Ms Rousseff has seen her popularity crushed by a long-running inquiry into a vast kickback scheme at state-run oil company Petrobras at a time when she was chairwoman of the company. This has also tainted her political allies.

The political crisis has deepened Brazil's worst recession since the 1930s. It comes less than two years after Ms Rousseff was narrowly re-elected to a second four-year term and at a time when Brazil hoped to be shining on the world stage as it prepares to host the Olympic Games in Rio de Janeiro in August.

Opinion polls show an overwhelming majority of Brazilians want to see Ms Rousseff impeached. Yet the surveys also indicate scant popular support for Mr Temer.

“I voted for Dilma, I believe in her as a leader, but I also think she has done such a bad job that it is time for her to go,” said Leticia Britto, a 23-year-old business student from Sao Paulo, visiting Brasilia for a national conference on women’s rights. “The best way forward would be to call for new elections.”

Mr Temer is expected to announce a new cabinet as soon as Thursday. Leaning toward a liberal economic policy, he has picked former central bank chief Henrique Meirelles as finance minister.

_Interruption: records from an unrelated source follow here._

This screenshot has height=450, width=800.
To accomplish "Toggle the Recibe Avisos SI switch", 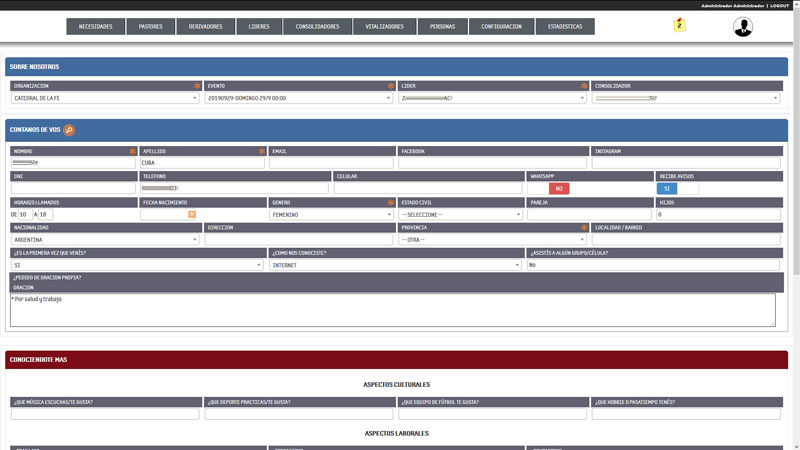I will pyautogui.click(x=677, y=188).
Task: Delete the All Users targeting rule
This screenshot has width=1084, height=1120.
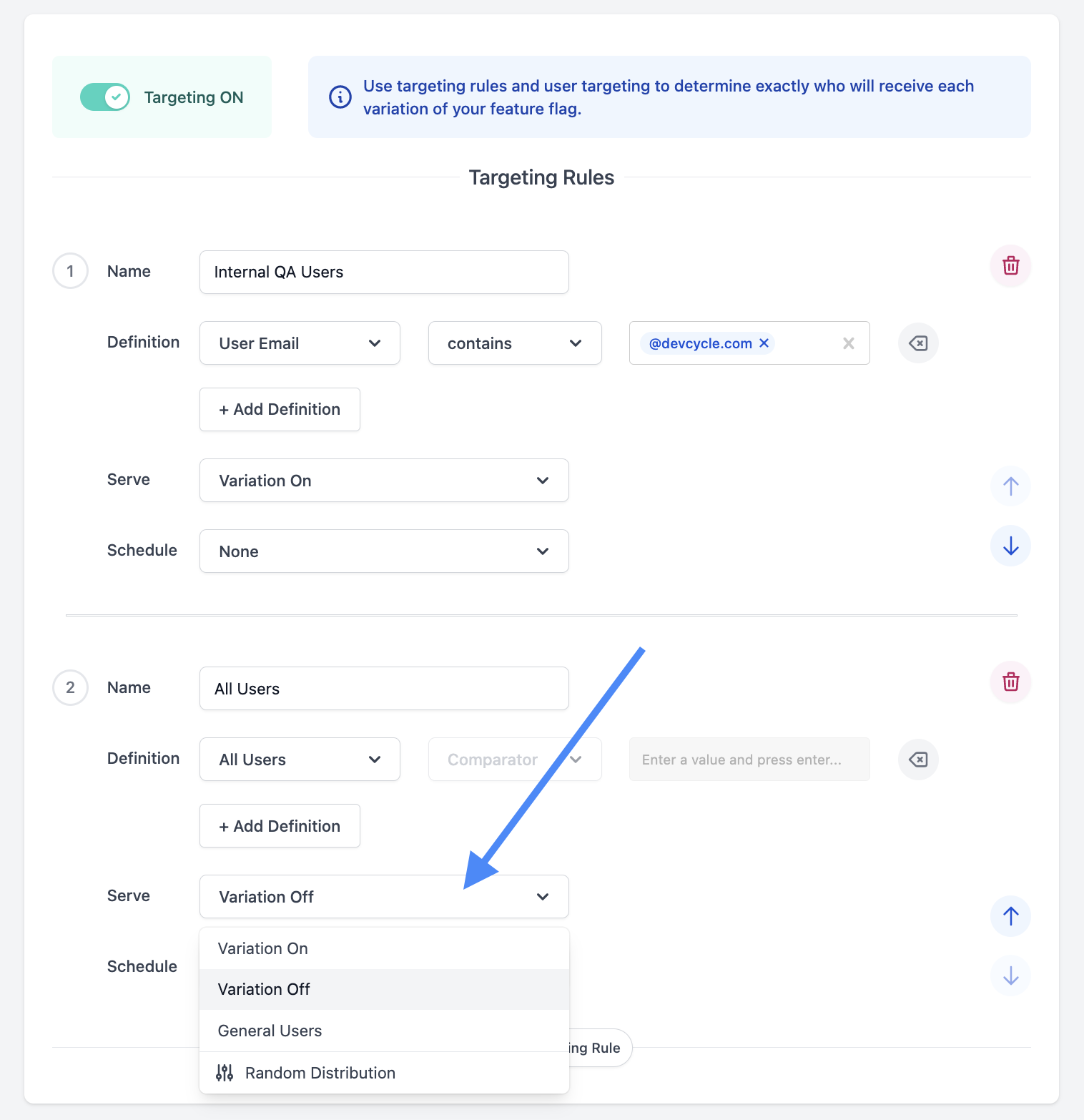Action: (x=1010, y=682)
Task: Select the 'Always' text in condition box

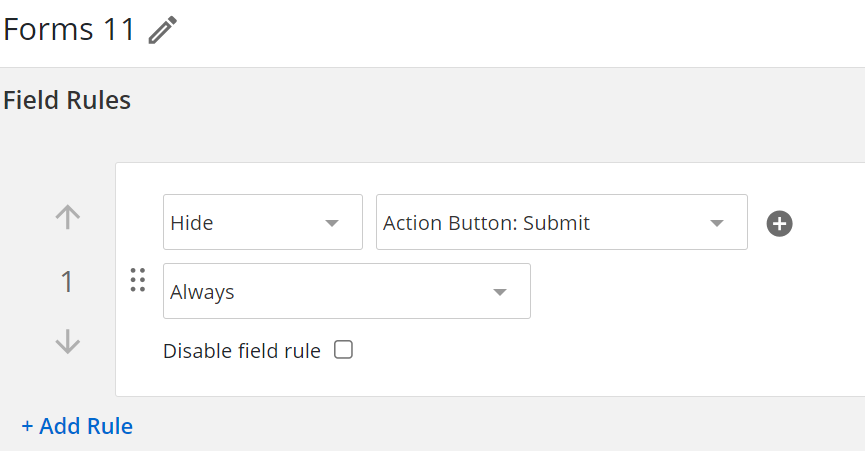Action: [x=202, y=292]
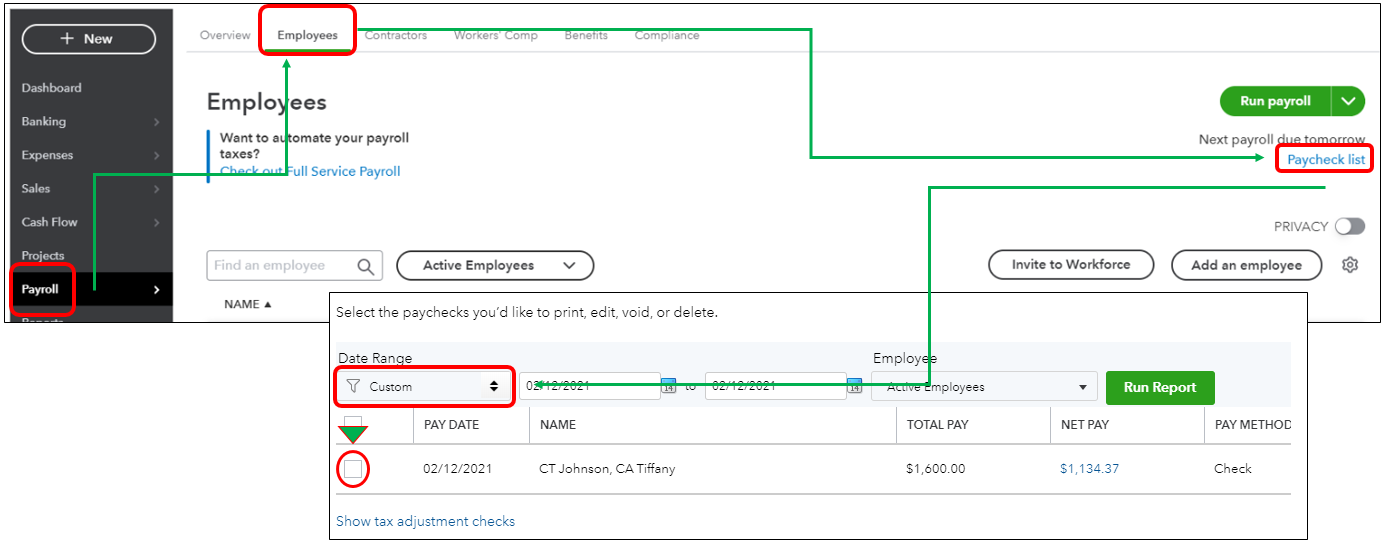Click the Find an employee search field
The width and height of the screenshot is (1388, 548).
(x=280, y=266)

If the Rousseff case goes to a trial in the senate, presided over by the head of the supreme court, her opponents are confident they can muster the two-thirds of votes needed to unseat her. Mr Temer would then fulfil the remainder of her mandate until elections in 2018.

Ms Rousseff, an economist who was tortured during Brazil’s long dictatorship for her role in a Marxist guerrilla group, has said her impeachment is illegal and branded it a “coup”. She has vowed to fight the process until the last minute, and her government appealed to the supreme court on Tuesday.

“I will not resign, that never crossed my mind,” Ms Rousseff said in a speech on Tuesday to cheers from supporters.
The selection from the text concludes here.